Which is hardly surprising, given the wild ups and downs the 48-year-old has endured over the course of a professional career that began three decades ago.

Winner of his national Open as long ago as 1983 and the World Cup with compatriot Wayne Grady six years later, the Sydney native had an outwardly successful time both at home and in Europe throughout the rest of the 1980s and into the next decade.

Until 1993, when 'Chook' (Fowler-chicken-get it?) won the BMW International Open in Munich, that is.

"Even when I was doing okay, I was never entirely comfortable with my swing and my game," he says.

"It was all a bit of a struggle. I never went out there and 'free-wheeled' like some of the other guys seemed to be able to do. I always had to work very hard just to stay as good as I was. Even when I won, my good form would rarely last longer than a week."

Fowler's rigorous self-assessment is essentially accurate. He has never had the best swing. He has never been the best ball-striker. And he has always – to this day, in fact – looked awkward and uncomfortable both over the ball and through his pre-shot routine. What he does have, however, is a short game to die for.

"He is a genius with the short clubs," says his close friend and compatriot, former European Tour professional Mike Clayton.

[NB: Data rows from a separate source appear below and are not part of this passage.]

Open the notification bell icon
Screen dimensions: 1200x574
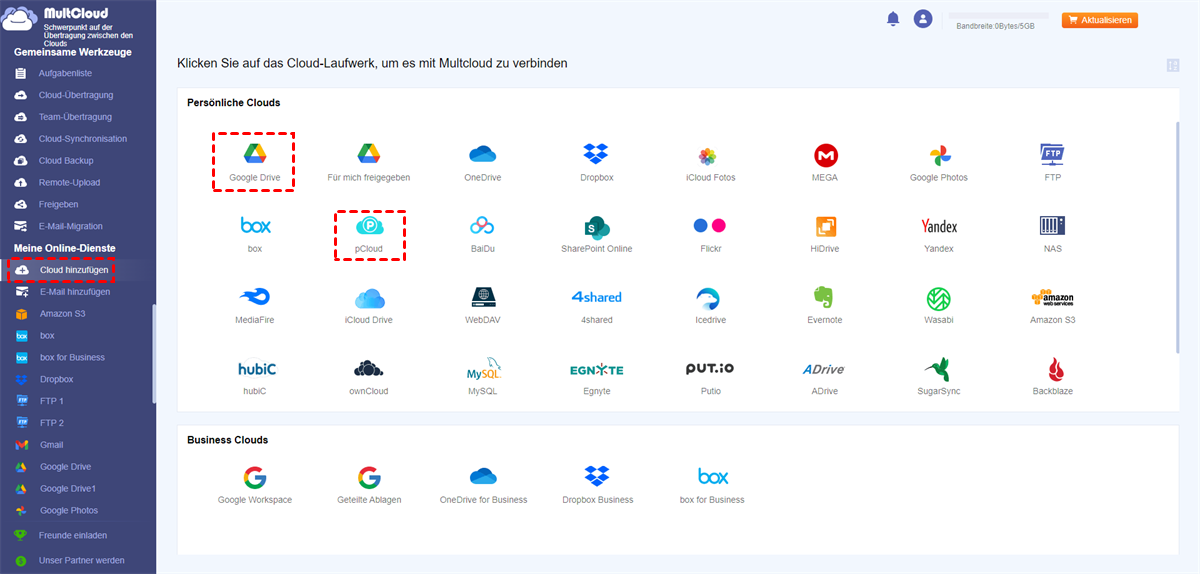[x=893, y=19]
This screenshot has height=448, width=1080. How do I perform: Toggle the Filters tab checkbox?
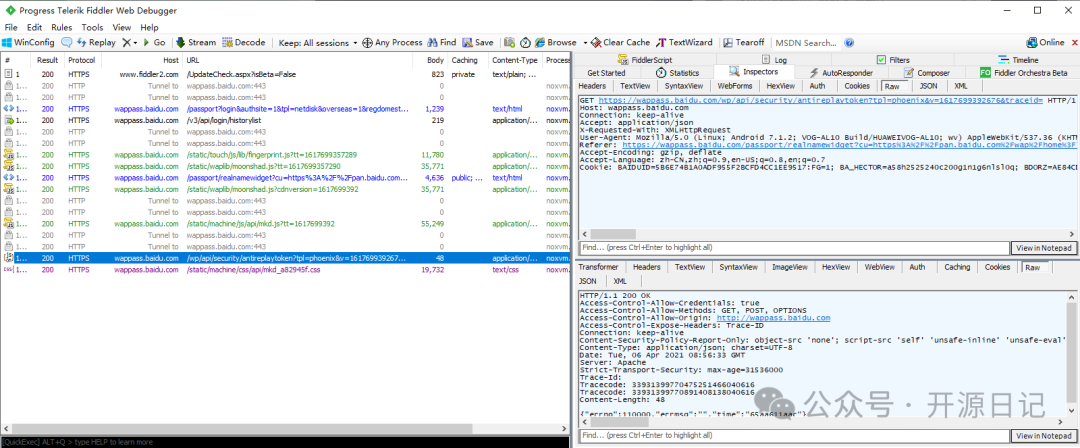(x=881, y=60)
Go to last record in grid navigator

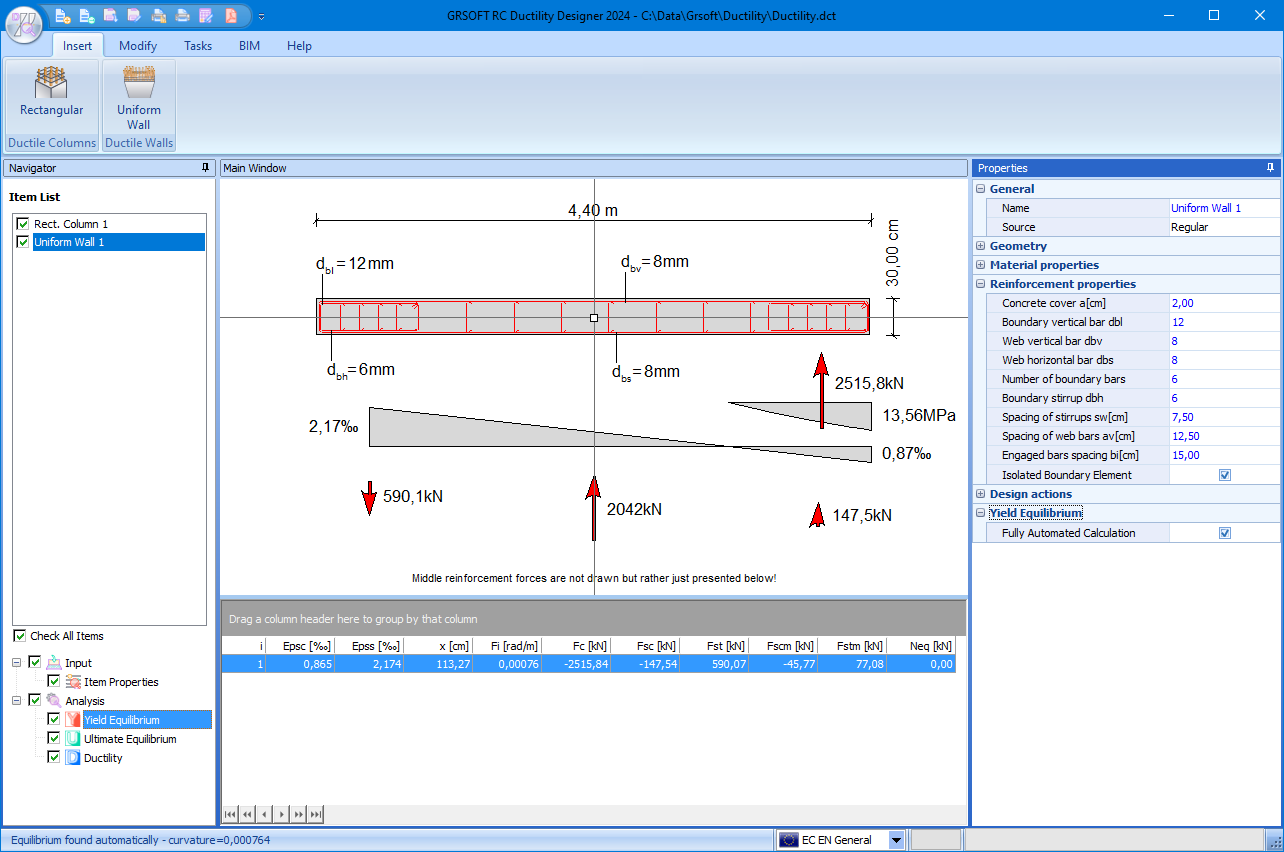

Even more impressively, around 1990, Seve Ballesteros claimed to be the second best wedge player on the European Tour: "And the best is Peter Fowler."

High praise, indeed. But not even a magic touch around the greens could make up for the sins of Fowler's driver circa 1994/95.

In short – and crooked - the gangly Aussie couldn't hit the world from the tee. Within two years he had lost his European Tour card, condemning him to a nether world existence of Asian and Australasian Tour events. They were dark days for the likeable individual.

Since then, the Auckland resident – he recently became a New Zealand citizen – has paid four visits to the European Tour Qualifying School and has twice lost and won back his playing privileges.

Earlier this year, he finished 18th on the European Challenge Tour money list, a feat that will see him back on the main circuit in 2008.

"No professional golfer has ever been as bad as Pete was and recovered," says Clayton.

In the shorter term, however, Fowler has a second New Zealand Open title well within his sights. Few would deserve a victory more. And no one will have worked harder to achieve it.